For technological innovation to truly take root in social work practice, organizations must nurture innovation, and the government must reduce administrative burdens, Niemela says, noting that the City of Denver has empowered staff and leaders to innovate in their own programs, generating 600 staff-led innovations in human services that resulted in over $2 million in savings to the agency since 2012. “I see people who are not feeding their children because getting the benefit is too hard. A family experiencing hardship should be able to access benefits with as much ease as I can order from Amazon.”
Alumna Stephanie Rogers (MSW ’14) is one of those working to make that sort of vision a reality. She manages the Office of Strategy, Performance, and Innovation for the Colorado Department of Public Health and Environment, where she consults on process improvement, innovation and changes in organizational structures, and oversees the department’s core technological functions. For instance, Rogers is working on a new staff onboarding process that will set new employees up for success on Day 1, which she hopes will contribute to lower turnover in the future.
“The organizations we serve as social workers can be strapped for time and resources; we have to find out how to make processes more efficient,” says Rogers, who a decade ago served as a caseworker. “Organizations can’t waste dollars and time on repeat activities — those dollars can be spent on furthering the mission and getting services to the people who need them.”
Social workers are uniquely positioned to articulate what the client’s experience might be when a top-level policy or process change is made. Improving policies and practices depends on data for insights, which requires designing better data systems — something Rogers says social workers are uniquely suited for with their knowledge in areas such as social justice, biases, systems theory and clinical practice. Yet, social workers are an underutilized resource in this sort of work, she says. “I don’t know another social worker in the field who codes.”
“We have these big government entities in charge of distributing critical services supported by federal and state dollars.
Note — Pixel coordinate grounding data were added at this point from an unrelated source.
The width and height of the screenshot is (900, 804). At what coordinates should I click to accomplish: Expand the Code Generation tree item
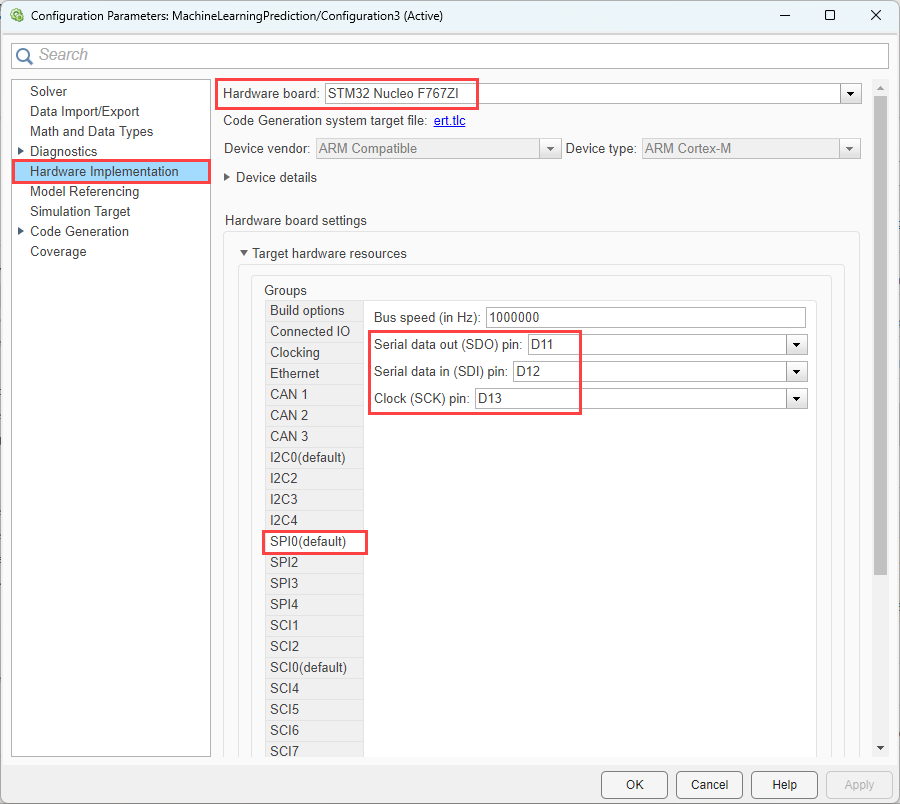tap(21, 231)
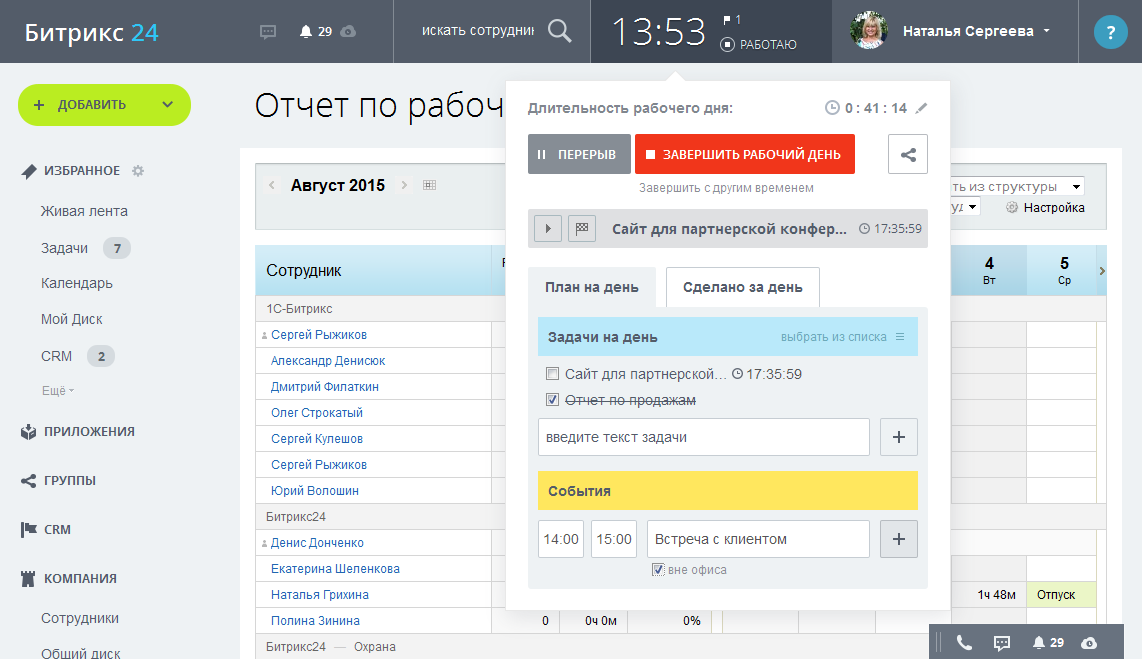
Task: Click the finish flag task icon
Action: coord(581,229)
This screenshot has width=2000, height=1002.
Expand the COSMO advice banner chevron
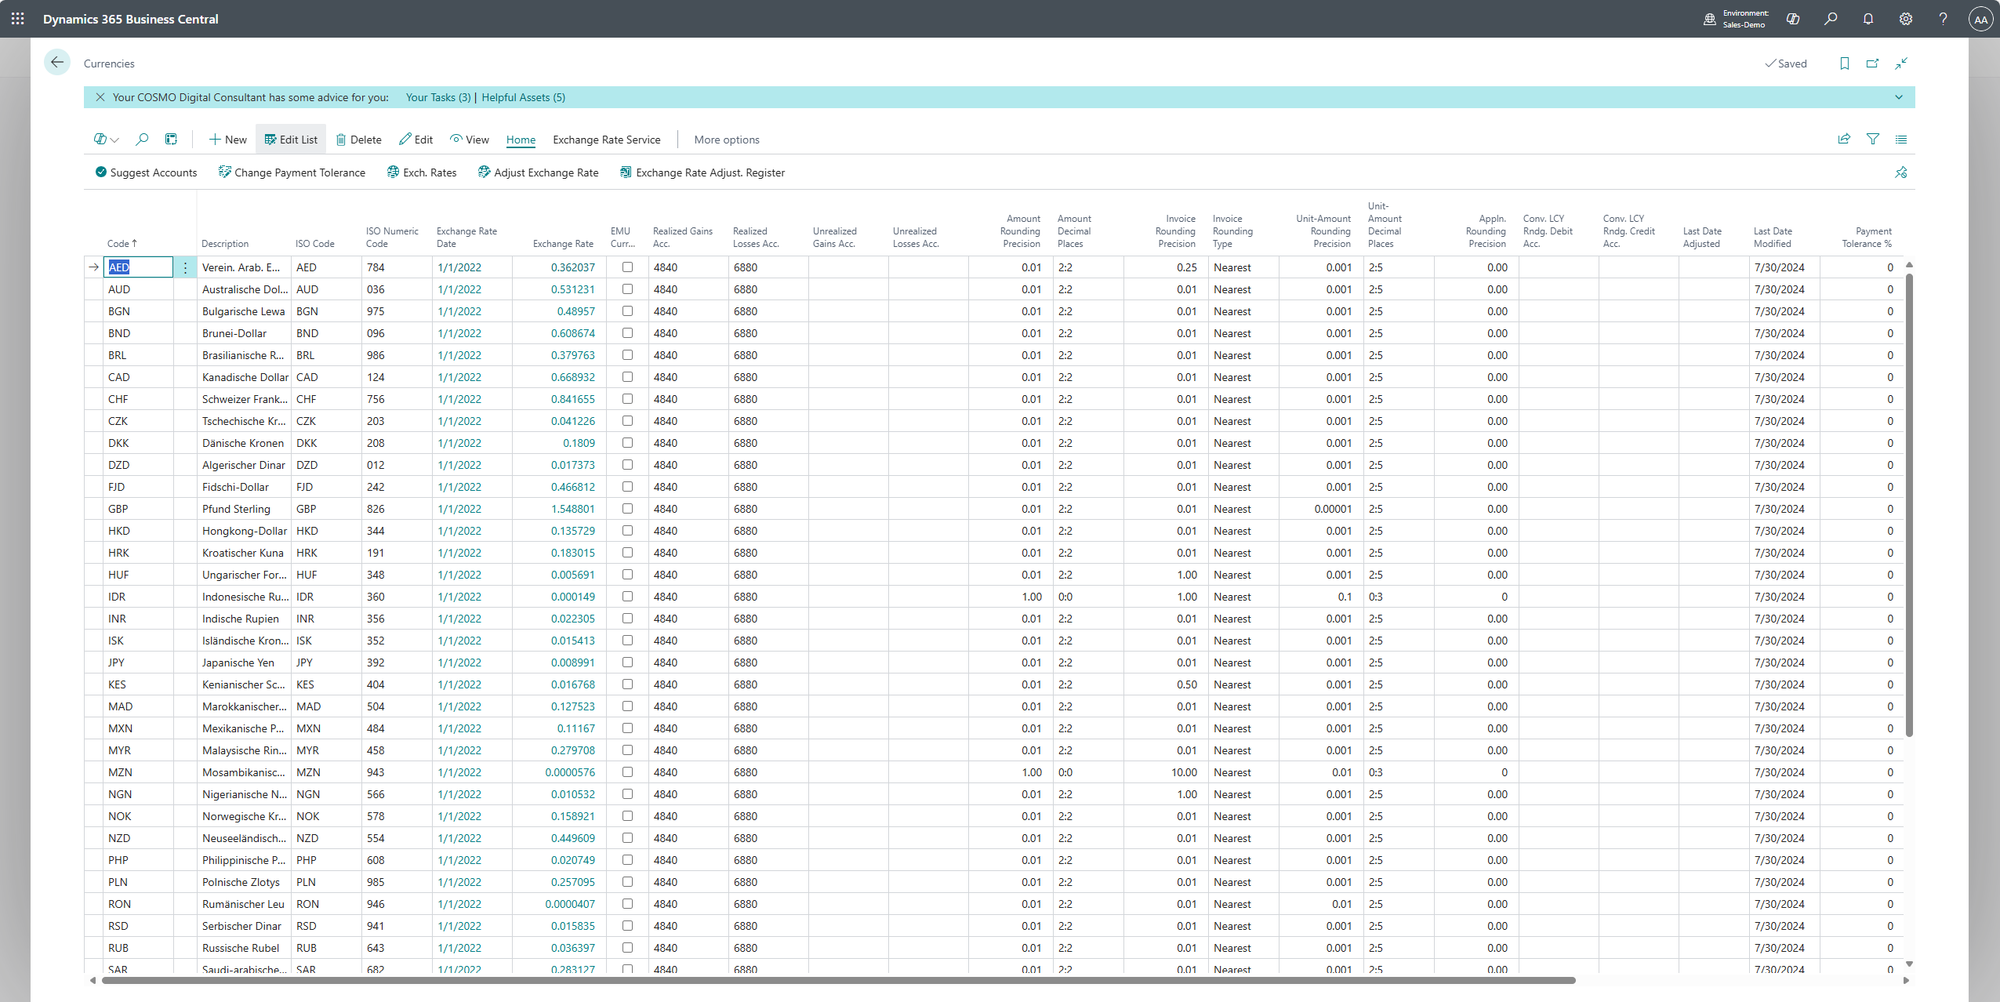click(x=1898, y=98)
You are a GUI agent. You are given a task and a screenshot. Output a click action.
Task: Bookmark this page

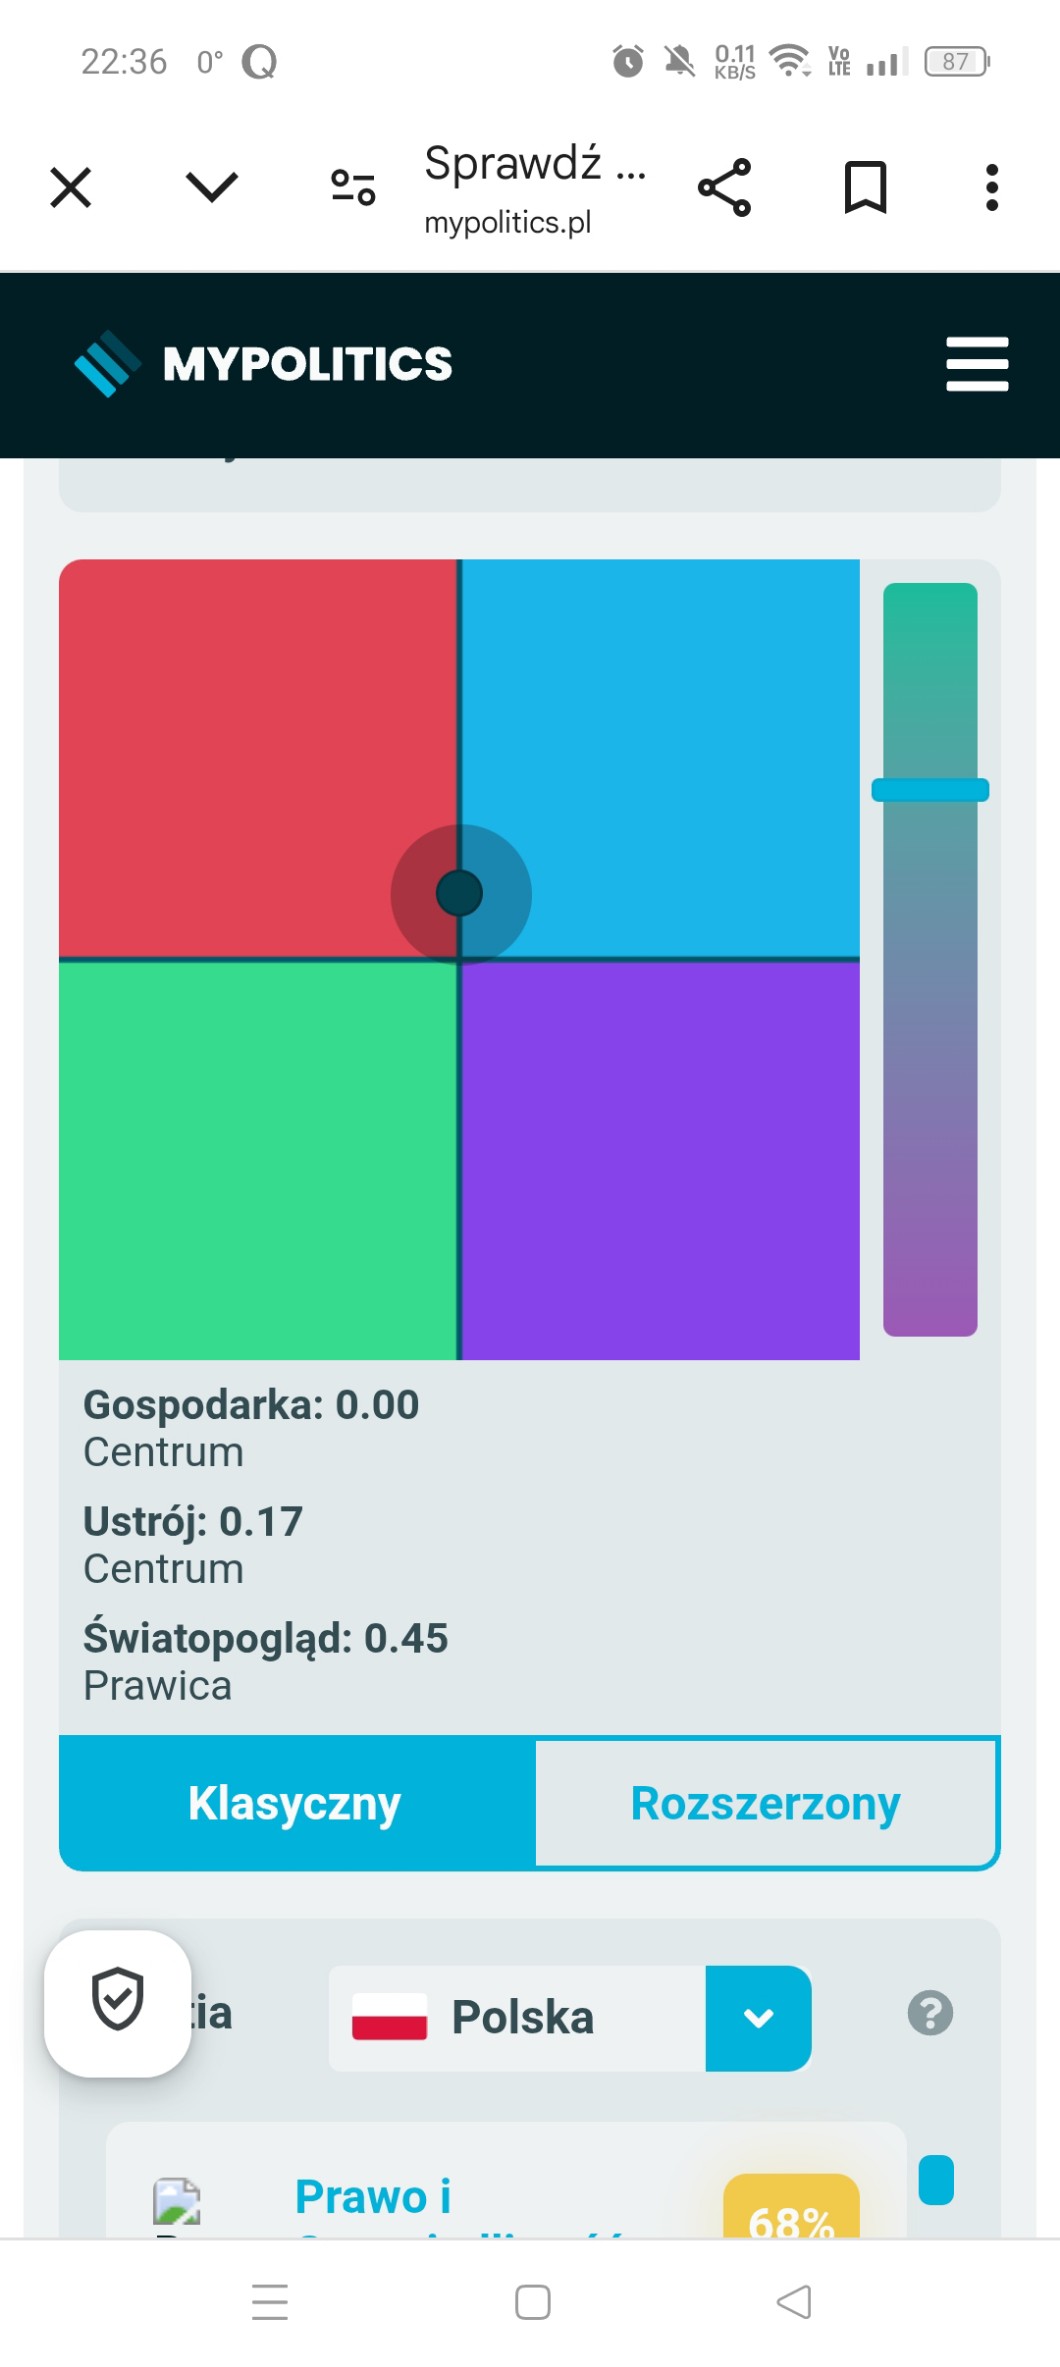pos(865,188)
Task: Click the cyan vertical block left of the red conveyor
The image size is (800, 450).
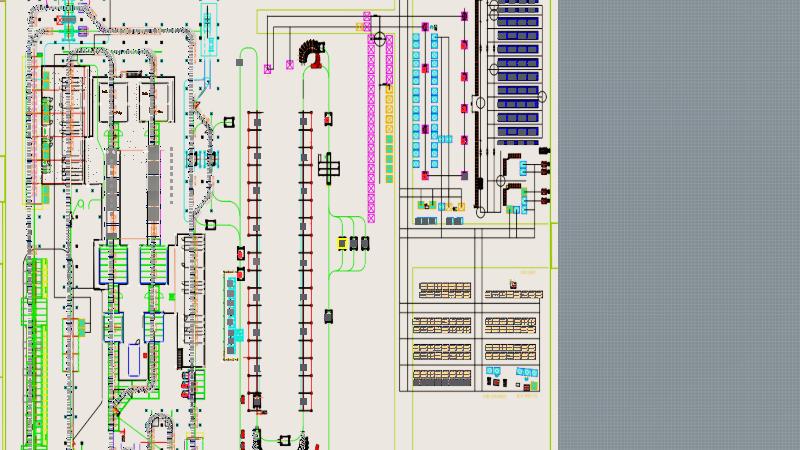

They collect massive amounts of data related to program activities,” Rogers explains. “There’s a whole body of analytics that should complement programmatic work, but before we can even analyze data, we have to have some knowledge and skills around how to house and retrieve data from data systems.”
Unlocking government data to drive solutions to social problems is another policy recommendation of the tech Grand Challenge, and that’s a big part of Rogers’s job. “Social workers need to understand what data is out there, how to triangulate data sources to tell a complete narrative or contextualize trends, how to be a judicious consumer of data, particularly with visual data,” she says. “How to fund a project or program, whether to continue efforts in one program area or another — all of those decisions are connected to data and analytics.”
“We’re not typical analysts. Social workers can speak to the why behind data, and we can make solid recommendations based on our training and expertise,” she adds. “That’s really a social worker’s superpower.”